┌──
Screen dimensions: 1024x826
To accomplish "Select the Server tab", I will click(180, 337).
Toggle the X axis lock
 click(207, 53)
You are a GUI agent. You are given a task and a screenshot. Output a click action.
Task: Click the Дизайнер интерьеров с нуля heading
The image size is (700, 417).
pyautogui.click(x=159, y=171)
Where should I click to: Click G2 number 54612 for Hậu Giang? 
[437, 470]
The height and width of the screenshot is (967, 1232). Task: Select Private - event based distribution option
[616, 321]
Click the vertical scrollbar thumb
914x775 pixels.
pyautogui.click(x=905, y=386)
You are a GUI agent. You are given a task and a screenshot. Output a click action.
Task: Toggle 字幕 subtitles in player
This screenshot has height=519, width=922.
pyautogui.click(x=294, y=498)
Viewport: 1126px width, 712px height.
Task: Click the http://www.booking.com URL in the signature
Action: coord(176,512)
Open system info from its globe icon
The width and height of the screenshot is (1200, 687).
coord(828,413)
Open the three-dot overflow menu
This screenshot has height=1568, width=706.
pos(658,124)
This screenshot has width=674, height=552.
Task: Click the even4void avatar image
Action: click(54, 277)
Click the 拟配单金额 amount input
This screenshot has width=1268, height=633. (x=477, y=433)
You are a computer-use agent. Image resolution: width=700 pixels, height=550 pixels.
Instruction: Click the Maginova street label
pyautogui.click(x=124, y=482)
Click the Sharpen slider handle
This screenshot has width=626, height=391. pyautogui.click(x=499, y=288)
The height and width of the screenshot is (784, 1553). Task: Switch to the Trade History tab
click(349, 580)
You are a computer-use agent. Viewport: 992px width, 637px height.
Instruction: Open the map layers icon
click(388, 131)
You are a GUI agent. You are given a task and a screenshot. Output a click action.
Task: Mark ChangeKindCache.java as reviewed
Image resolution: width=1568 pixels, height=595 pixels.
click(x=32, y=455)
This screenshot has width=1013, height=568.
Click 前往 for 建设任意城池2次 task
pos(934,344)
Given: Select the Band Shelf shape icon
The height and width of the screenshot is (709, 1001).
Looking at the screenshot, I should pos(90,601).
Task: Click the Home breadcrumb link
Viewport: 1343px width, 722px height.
└──
- _Task goal_
From the material above, please return each line containing "computer".

- _Written solution_
You are a computer-use agent. Image resolution: width=700 pixels, height=550 pixels.
You are a computer-use agent. Viewport: 992px width, 637px height.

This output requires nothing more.